For most people, the act of deception is a stressful event. The capacity for observing sensory changes is required to simultaneously process the visual and auditory material occurring during the interview. The investigator must be able to recognize the nuances within the subject's response to presented stimuli. They must be able to note the degree and importance of qualitative changes in prosody of speech (affective tone, cadence, rate, and volume) from the subject's baseline. An interviewer must be able to observe the autonomic nervous system's reaction to increasing stress in response to a stimuli.

Effective elicitation interviewing requires a working knowledge in psychology, psychopathology of organic and personality disorders, cognitive, and intellectual status.

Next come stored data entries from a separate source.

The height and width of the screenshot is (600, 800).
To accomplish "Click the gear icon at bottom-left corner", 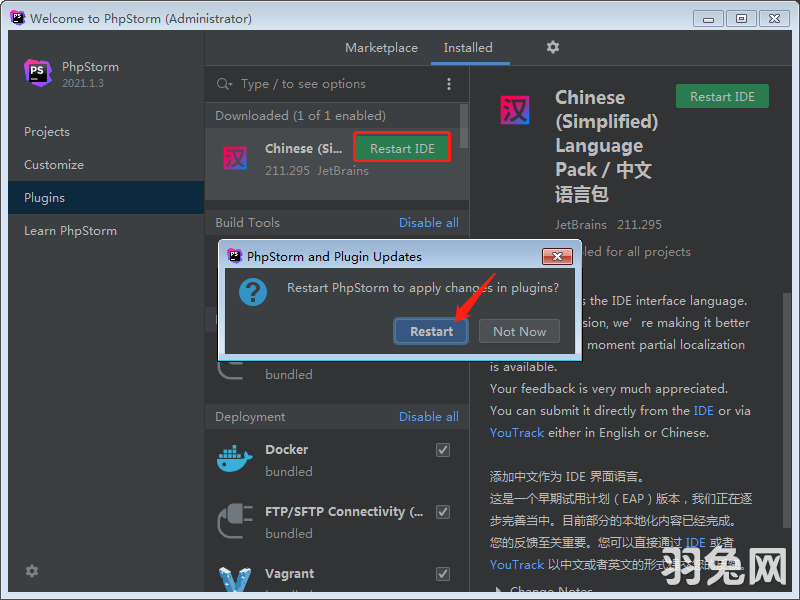I will pos(31,571).
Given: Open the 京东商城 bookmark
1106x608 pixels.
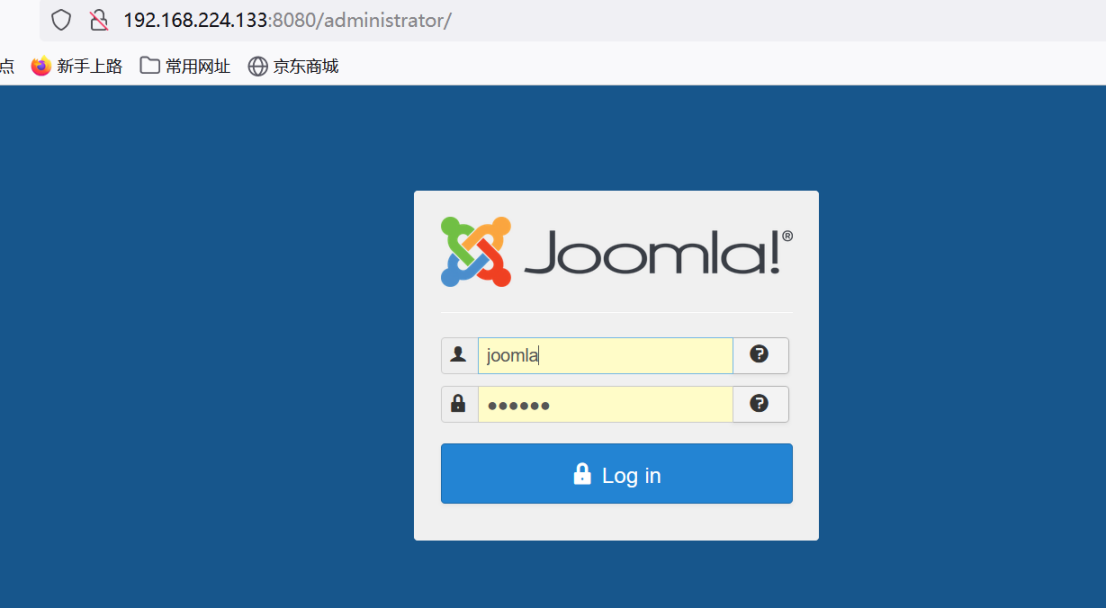Looking at the screenshot, I should [293, 66].
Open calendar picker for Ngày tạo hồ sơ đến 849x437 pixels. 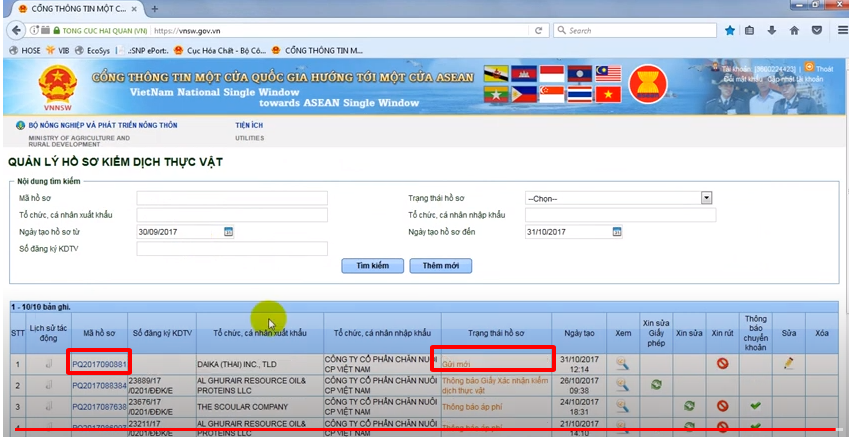tap(617, 232)
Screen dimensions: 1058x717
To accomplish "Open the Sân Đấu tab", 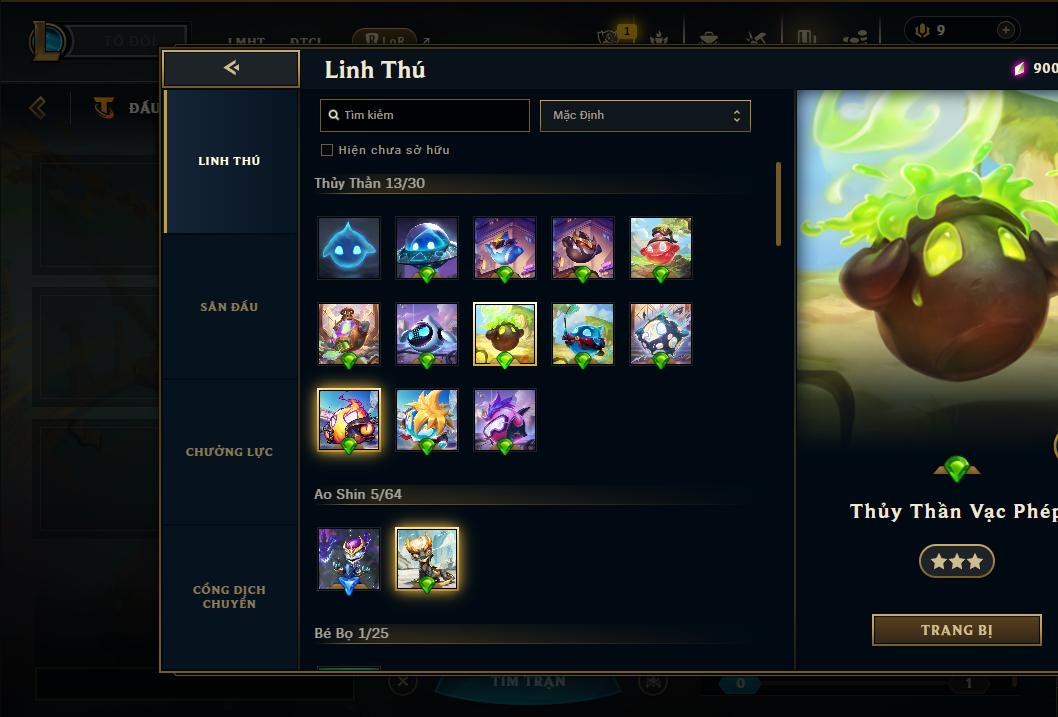I will pyautogui.click(x=230, y=307).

A valid investigative interview requires experience with people from all walks of life. Remaining unbiased and maintaining a non-accusatory, positive rapport with subjects is necessary. One must not have any biases toward the nature of the allegations. Failing this leads to falling prey to confirmation bias; i.e., when some of the facts are ignored or minimized in the analysis because they don't support one's preconceived notion.

4. Behavioral Evidence Analysis (BEA)

Behavioral Evidence Analysis (BEA) confirms and deduces the relationships and motivation for acting in a given event. This procedure is also useful in differentiating the four types of mens rea and the degree of culpability.

BEA is a process of critical deductive analysis using all available evidence. It is based upon an idiographic study of the uniqueness of individuals and their relationship to the facts. It does not rely upon the nomothetic basis, one that simply attempts to predict particular attributes found within a statistical group. BEA conclusions are made from critical deductive reasoning. Every case begins with a hypothesis which is tested by the scientific method beginning with the Analysis of Competing Hypotheses (ACH) model. ACH is based on insights acquired from research in decision analysis, cognitive psychology, and the scientific method. Reducing the potential for avoidable error is the foundation of our Behavioral Evidence Analysis.

The BEA yields a summary report of high credibility and may include a visual map - a graphical flow chart of the evidence and its relationships -- helping the viewer understand the developed conclusion.